Benar saja, beberapa jam setelah Bima berangkat kerja, ada beberapa orang yang datang ke apartemen. Mereka membawa tempat tidur dan lemari untuk Dinda. Setelah menata kamar dan membersihkan rumah, pekerjaan Dinda telah selesai padahal hari masih siang. Dinda bingung. Di rumah Kartika, dia selalu disibukkan dengan berbagai macam pekerjaan. Atau menemani si kembar belajar dan bermain. Berbeda dengan apartemen Bima yang meskipun tak kalah mewah, namun ukurannya lebih kecil. Dinda tak membutuhkan waktu lama untuk membersihkannya. Selain itu, Bima hanya tinggal seorang diri. Tak banyak kebutuhan. Jadilah Dinda hanya diam di kamar, sesekali membaca buku kuliahnya kalau tak malas.
Saat hari menjelang malam, Dinda beranjak ke dapur. Ia menyiapkan makan malam untuk Bima kemudian menunggu pria itu pulang. Dia lupa menanyakan pukul berapa biasanya Bima pulang dan makan malam. Akhirnya Dinda hanya memasak dan menunggu Bima seperti asisten rumah tangga yang baik.
Hampir pukul sembilan malam tetapi Bima masih belum pulang juga. Perut Dinda sudah keroncongan sejak tadi, namun dia tak berani makan apapun sebelum Bima pulang. Sambil menunggu Dinda mencoba mengerjakan tugas kuliahnya lagi. Kali ini dia memberanikan diri menggunakan ruang tengah untuk belajar. Di kamarnya tidak ada meja dan kursi, sehingga Dinda kesulitan untuk menulis tugas-tugasnya. Di ruang tengah ada satu set sofa empuk lengkap dengan mejanya. Dinda memilih duduk di lantai agar bisa dengan mudah untuk menggunakan meja untuk menulis.
“Hei! Bangun!”
Dinda mengerjap.
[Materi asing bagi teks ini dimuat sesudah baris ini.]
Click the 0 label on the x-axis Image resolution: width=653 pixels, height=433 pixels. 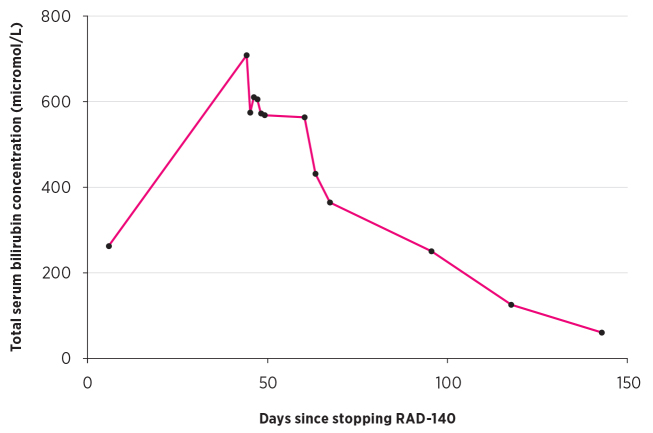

Matanya yang masih mengantuk perlahan terbuka. Butuh beberapa detik sebelum Dinda menyadari di mana dia berada.
“Ngapain lo tidur di sini? Kasur sama lemarinya belum datang?”
Bima yang tampaknya baru saja pulang menghempaskan tubuhnya di sofa. Dia lalu membuka jas dan melonggarkan dasi yang mengikat lehernya.
“Maaf, Mas. Barang-barang itu sudah datang tadi siang. Ini tadi saya ketiduran waktu bikin tugas.” Dinda membereskan buku-bukunya. Sekilas dia melihat waktu di jam tangan Bima. Ternyata sudah pukul sebelas malam lewat beberapa menit.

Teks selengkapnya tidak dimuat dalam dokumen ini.